Columbia law professor Tim Wu smarmily insinuates on the New Yorker’s website today that if colleagues like Harvard’s Laurence Tribe are going to speak on behalf of huge corporations like Peabody Energy in its lawsuit against the Environmental Protection Agency, instead of defending “underrepresented” clients whose views otherwise “would not be heard,” then universities ought to rethink their longstanding policy of letting faculty lawyers work for private clients. It is deliciously self-satirical that Wu also directs a Columbia Journalism School First Amendment center as well, for the real purpose of his piece seems less a complaint about the wealth of Tribe’s client than an effort, however anemic, to silence Tribe’s defense of constitutional views that Wu dislikes. Free speech, indeed.
Within the welter of legal complexities surrounding the Peabody case are several luminously clear constitutional issues that Tribe, normally dependably left-of-center, sees in ways that would gladden a limited-government originalist’s heart. First, though Congress refused to pass a law addressing climate change, Tribe points out, the EPA is behaving as if it has the authority Congress refused to give it, wielding the Clean Air Act in ways Congress not only didn’t authorize but also expressly forbade in the Act itself. Moreover, though Tribe doesn’t say so, it is clear that this executive-branch agency is trying to use its non-existent legislative-branch mandate to carry out a highly contentious, highly partisan policy of the Obama administration.
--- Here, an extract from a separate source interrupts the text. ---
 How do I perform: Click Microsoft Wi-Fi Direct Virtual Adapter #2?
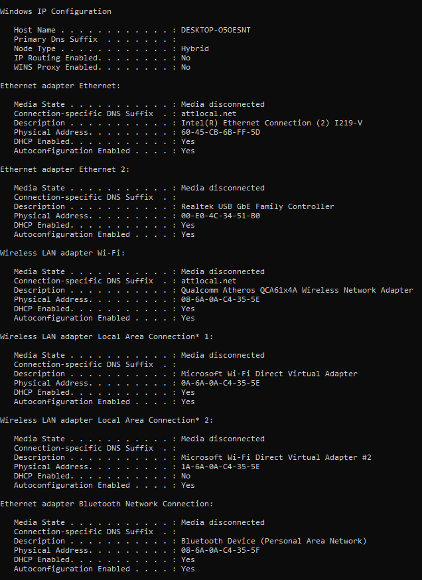click(276, 457)
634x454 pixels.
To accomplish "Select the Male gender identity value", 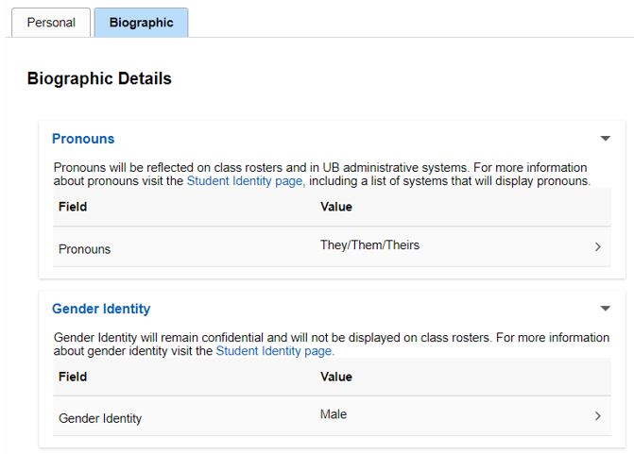I will coord(334,414).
As the New York Times quotes one anonymous former administration official, “Whether he intended it or not, Tribe has been weaponized by the Republican Party in an orchestrated takedown of the president’s climate plan.” Moreover, Tribe reports himself mystified as to how the EPA has the gall to contravene the federal government’s “promotion of coal as an energy source,” and to envision, in contravention of the Fifth and Tenth Amendments, shutting down not just a major industry, but also the way of life of whole communities and indeed a whole region of the country.
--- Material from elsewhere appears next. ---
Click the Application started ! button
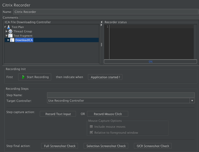 105,77

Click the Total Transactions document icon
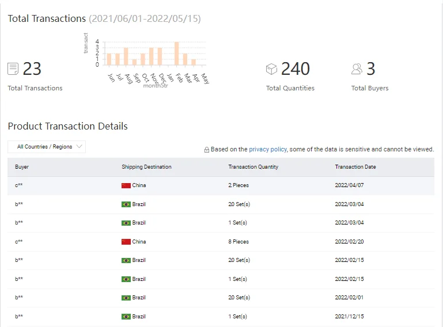point(13,69)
What is most important about Tribe’s involvement in this case is that he lends his considerable professional authority and impeccable liberal credentials to an increasingly loud chorus that questions the constitutionality of the Administrative State that has developed ever since the establishment of the Interstate Commerce Commission in 1887. Unlike the Founding Fathers, Progressive politicians, with Theodore Roosevelt and Woodrow Wilson in the lead, envisioned government not of, by, and for the people, but rather by highly trained, nonpartisan experts who would use the latest scientific knowledge to make better regulations for people than they could make themselves through their elected representatives.
This enterprise was unconstitutional, even un-American, in itself. But as the administrative agencies developed—as they violated the Madisonian principle of separation of powers by merging together executive with legislative power, which the legislature had no constitutional right to delegate, and with judicial power, which the legislature most certainly had no right to delegate—promulgating rules, charging people and corporations with violations of them, and exacting penalties without the benefit of grand or petit juries, in defiance not only of the American Bill of Rights but even of the Magna Carta, they evolved into an utterly unaccountable government that is nothing like the democratic republic the Founders envisioned. What’s more, with lobbyists having so much sway over them and often writing their regulations, the administrative agencies turned into the guarantors of crony capitalism, protecting giant corporations against competition from upstarts, just as the ICC protected the railroad cartel 132 years ago.
To the elites of Harvard and Columbia, Tribe may look like a traitor. But he is a constitutional lawyer in the most literal sense—and Americans owe him a debt of gratitude for attempting to restore popular sovereignty.